Request 1: In the interview, what was the team Coraline led at Instructure charged with?
Request 2: Please reproduce the interview without changes, from "In the end, if" up to and including "in your toolbox.".

Article:
-- BEGIN --

If you look at your feature-to-bug-fix ratio and see that it’s poor, one way you can sell it is to say, “through this refactoring, we’re going to improve this ratio and be able to do more feature work.” You can also look at how long it takes to implement a new feature and talk about how refactoring a piece of code, especially if it’s code that changes very often, can make it easier to add new features to a particular area of the code base faster and easier.

In the end, if none of that works, just cheat. Just lie and pad your estimates, so you automatically build in some time for reducing technical debt with all of your estimates, which unfortunately I’ve had to use more often than I would have liked to. It is a valuable tactic to keep in your toolbox.

Derrick:
Yeah, definitely. I still really like… You mentioned this earlier, but the feature-to-bug-fix ratio is really important.

Coraline:
It really is a great health check for how the team overall is doing, what the code looks like and the health of the team, as well. If people are doing a lot of bug fixes, you’re probably going to have some unhappy engineers, because they want to work on new and shiny things. That can have an impact on how happy your developers are, which is really critical to how much work they’re getting done and how good your product is.

The Developer Happiness Team

Derrick:
Definitely. Let’s talk about happiness. You previously led what was known as the Developer Happiness or Refactoring team at Instructure. Tell us a little bit about the role and mission of that team.

Coraline:
It was one of my favorite jobs, honestly. We were charged with increasing the happiness and productivity of the engineering team. Within our charter was identifying processes or parts of the code base or even people who were standing in the way of developers being as productive as they could possibly be. Being very data driven in my approach, the first thing I wanted to do was get a sense of just how gnarly the code base was.

-- END --

Collected data:
-- BEGIN --

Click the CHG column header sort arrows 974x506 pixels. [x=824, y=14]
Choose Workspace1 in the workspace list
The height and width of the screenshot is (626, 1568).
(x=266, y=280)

-- END --

Reply 1: Increasing the happiness and productivity of the engineering team.

Reply 2:
In the end, if none of that works, just cheat. Just lie and pad your estimates, so you automatically build in some time for reducing technical debt with all of your estimates, which unfortunately I’ve had to use more often than I would have liked to. It is a valuable tactic to keep in your toolbox.